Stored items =
● ● ● ● ●

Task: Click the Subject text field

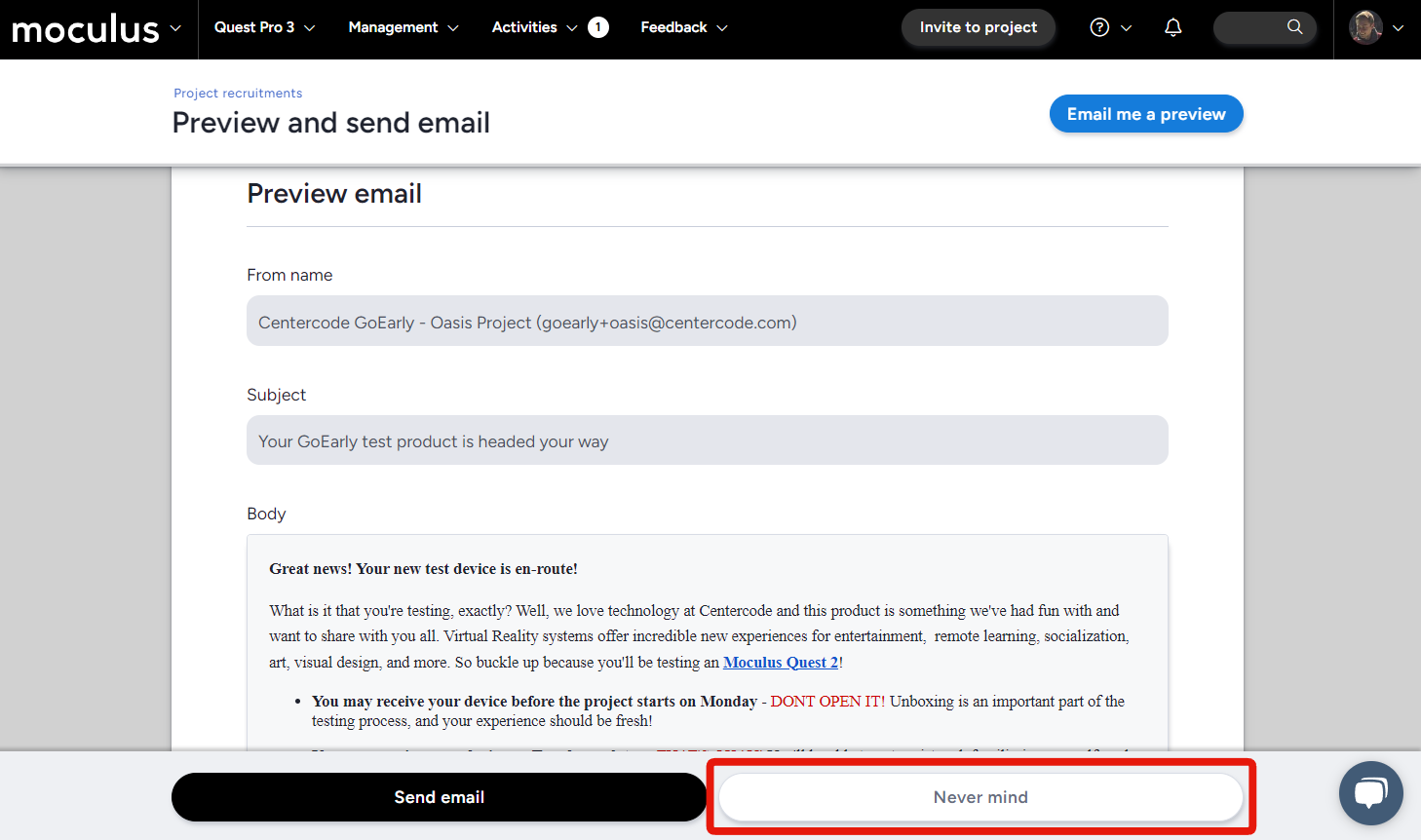Action: pos(707,440)
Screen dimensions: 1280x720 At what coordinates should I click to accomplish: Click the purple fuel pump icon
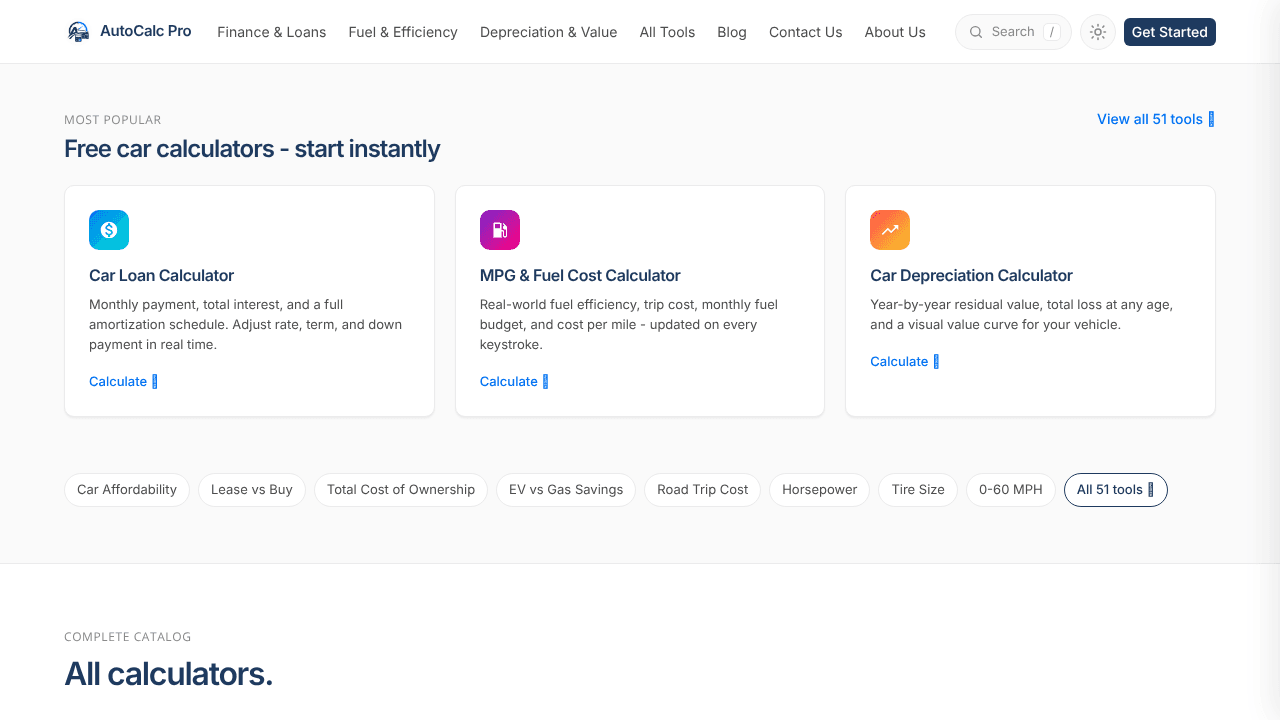(500, 230)
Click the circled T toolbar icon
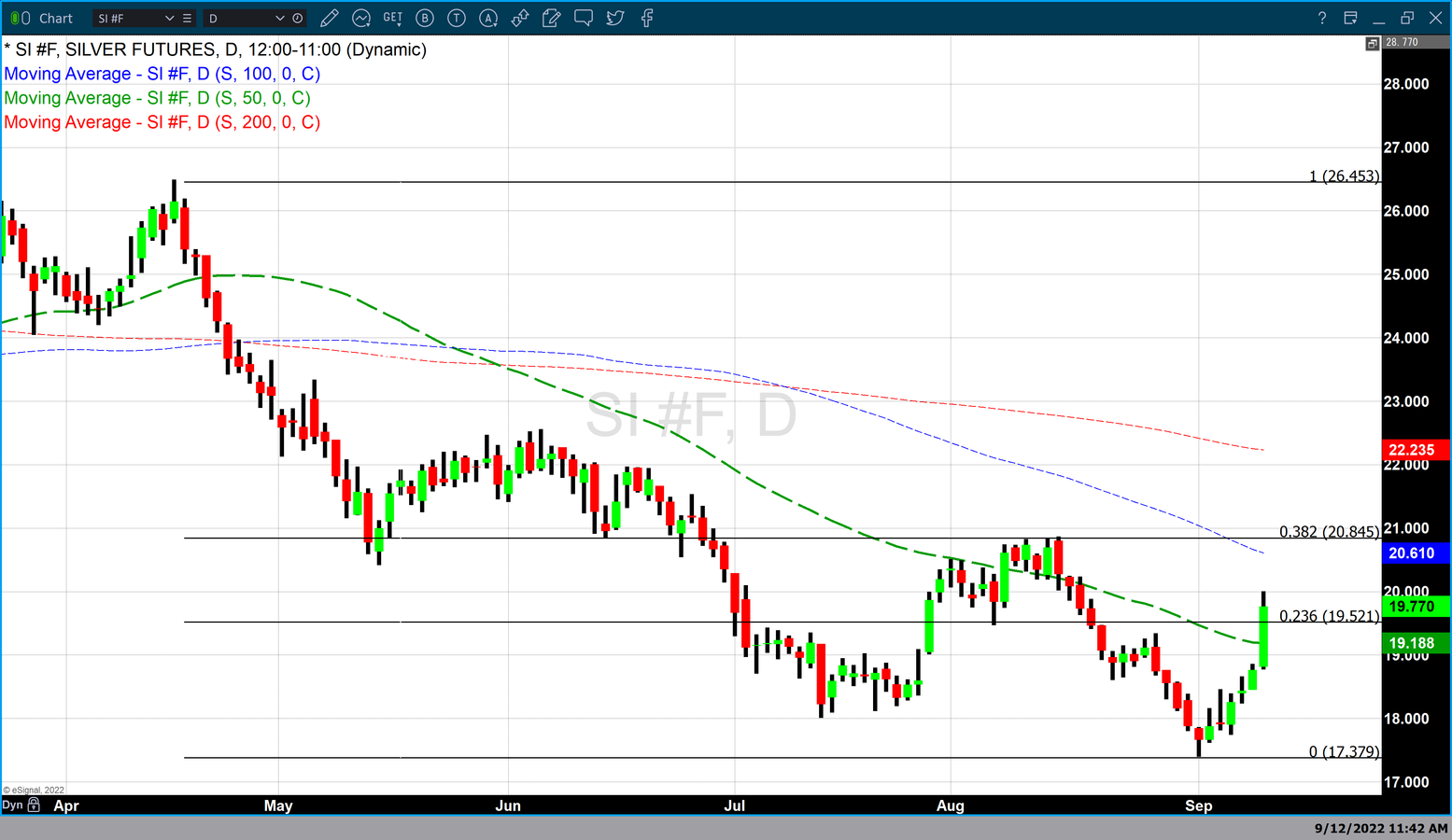 click(x=457, y=18)
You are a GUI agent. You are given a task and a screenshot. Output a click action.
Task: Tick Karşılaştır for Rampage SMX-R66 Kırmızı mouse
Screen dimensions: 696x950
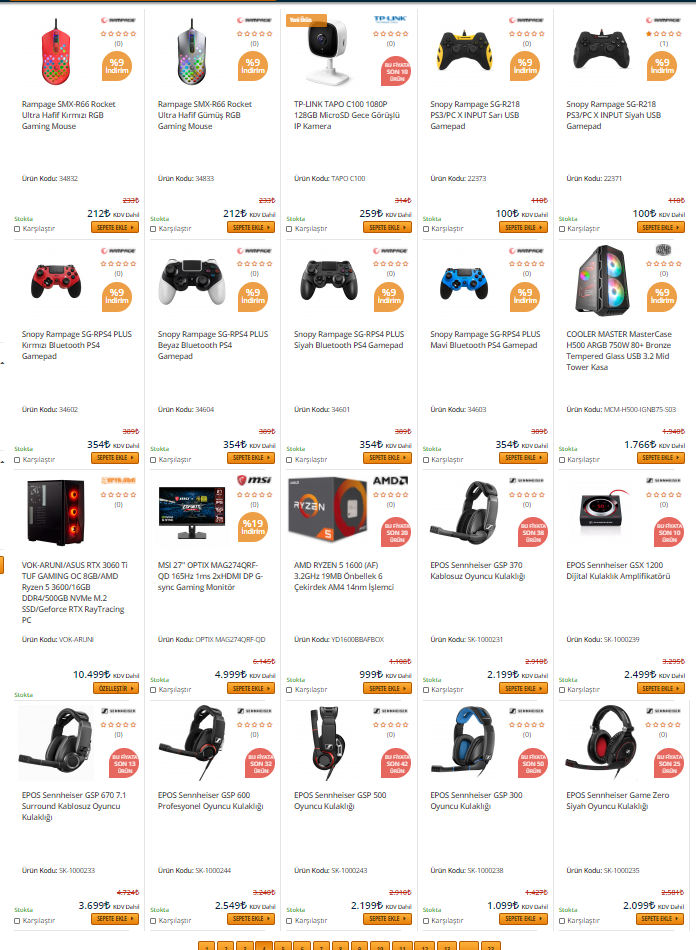click(x=17, y=229)
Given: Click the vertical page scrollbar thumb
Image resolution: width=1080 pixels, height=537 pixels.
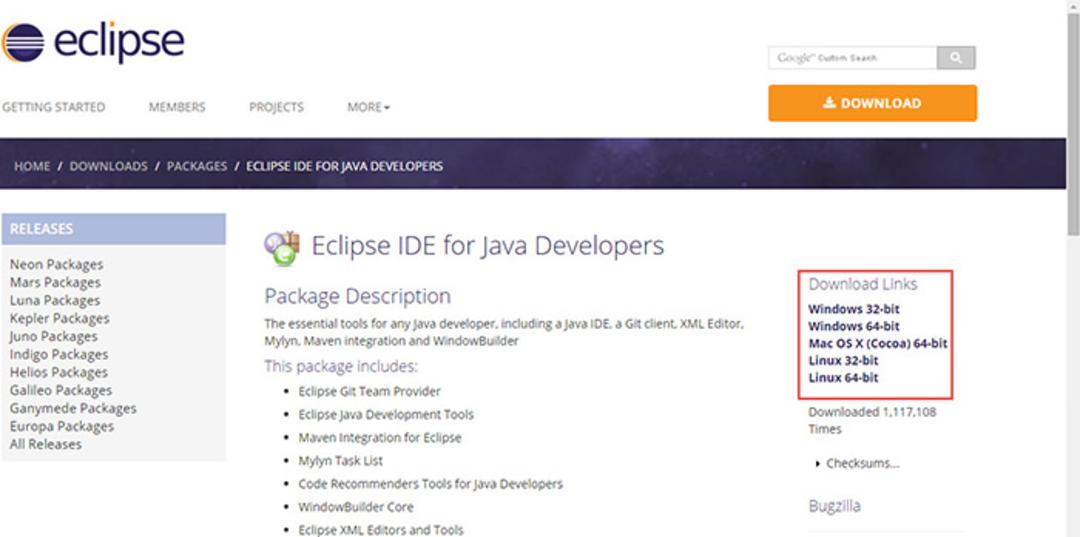Looking at the screenshot, I should tap(1073, 125).
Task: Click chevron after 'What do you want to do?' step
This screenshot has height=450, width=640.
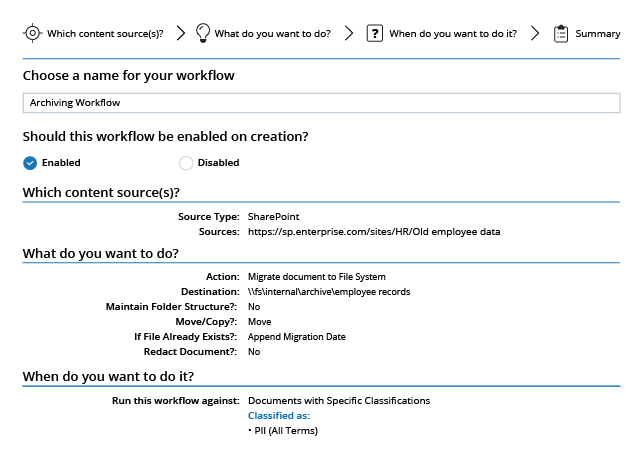Action: pos(349,33)
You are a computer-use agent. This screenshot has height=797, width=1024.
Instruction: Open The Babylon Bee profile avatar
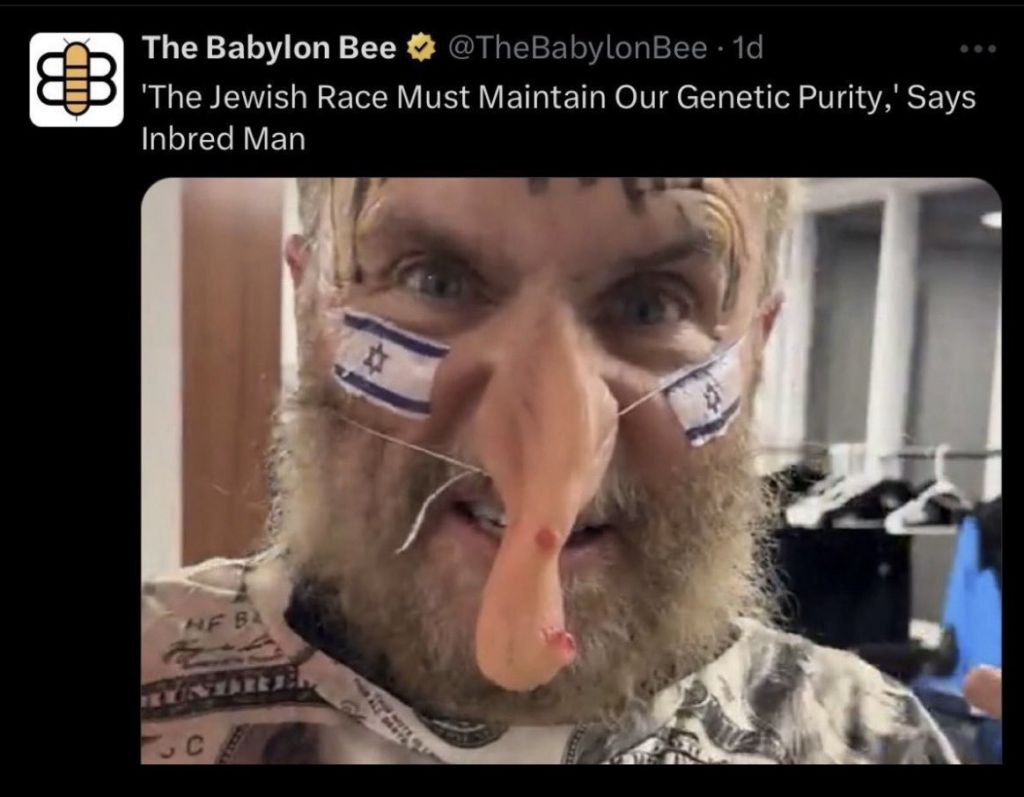76,79
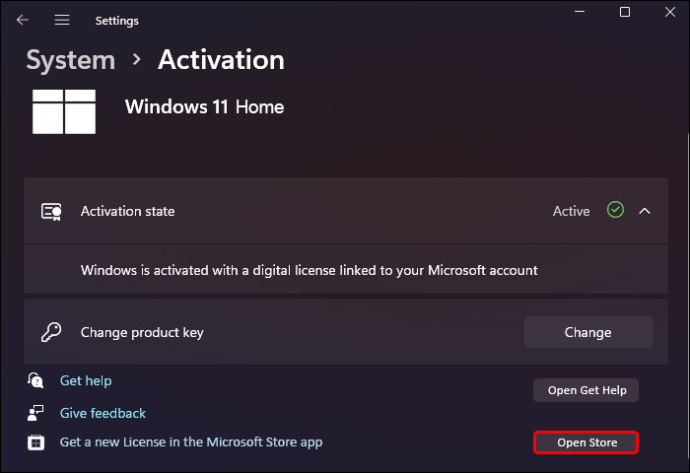Click the Get help headset icon
Image resolution: width=690 pixels, height=473 pixels.
coord(36,380)
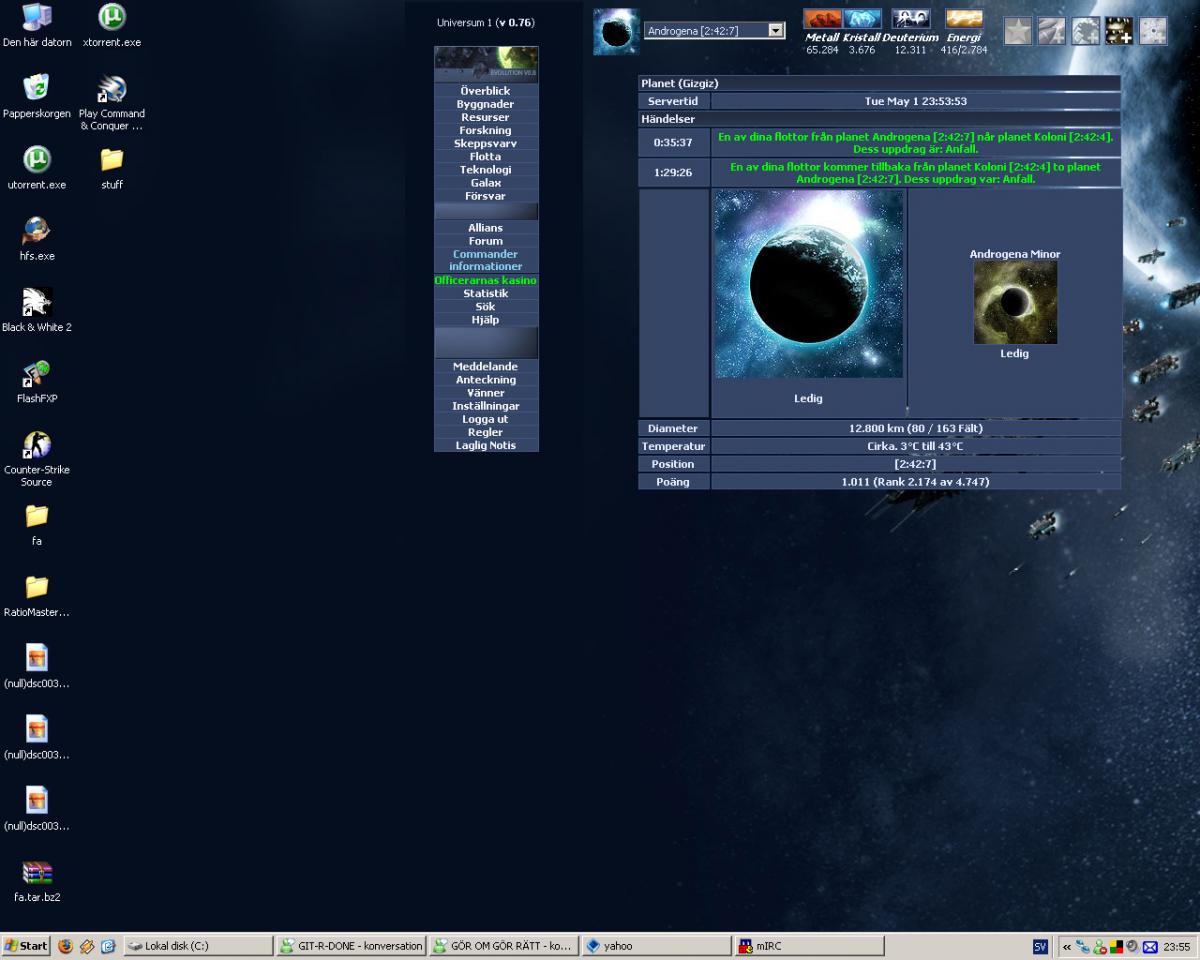This screenshot has height=960, width=1200.
Task: Expand the Androgena [2:42:7] planet dropdown
Action: tap(776, 31)
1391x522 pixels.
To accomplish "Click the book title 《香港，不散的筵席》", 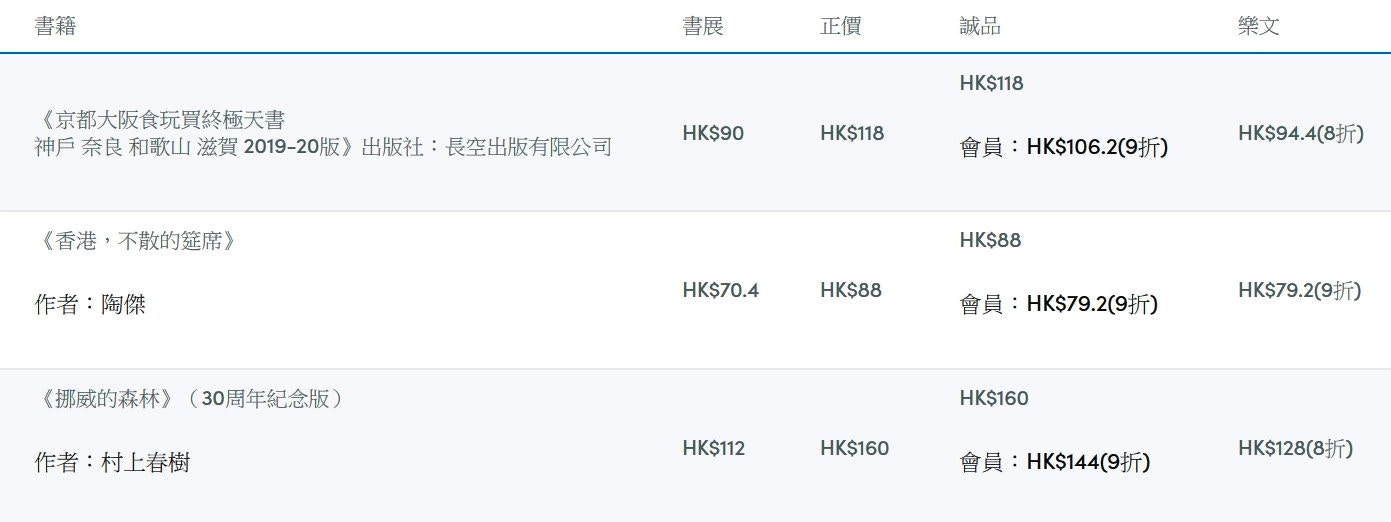I will (x=135, y=241).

● ● ● ● ●

Give the lines above again exactly, from the one containing "Click the circled T toolbar icon" to the one containing "You are a computer-use", both included, but leave out the pictures.

EXPECTED ANSWER =
Click the circled T toolbar icon
 click(x=457, y=18)
You are a GUI agent. You are given a task and a screenshot. Output a click action.
Task: Tick Karşılaştır for Rampage SMX-R66 Kırmızı mouse
Screen dimensions: 696x950
click(x=17, y=229)
Given: Click the vertical page scrollbar thumb
Image resolution: width=1080 pixels, height=537 pixels.
Looking at the screenshot, I should tap(1073, 125).
Task: Click chevron after 'What do you want to do?' step
This screenshot has height=450, width=640.
Action: pos(349,33)
You are a computer-use agent. This screenshot has height=797, width=1024.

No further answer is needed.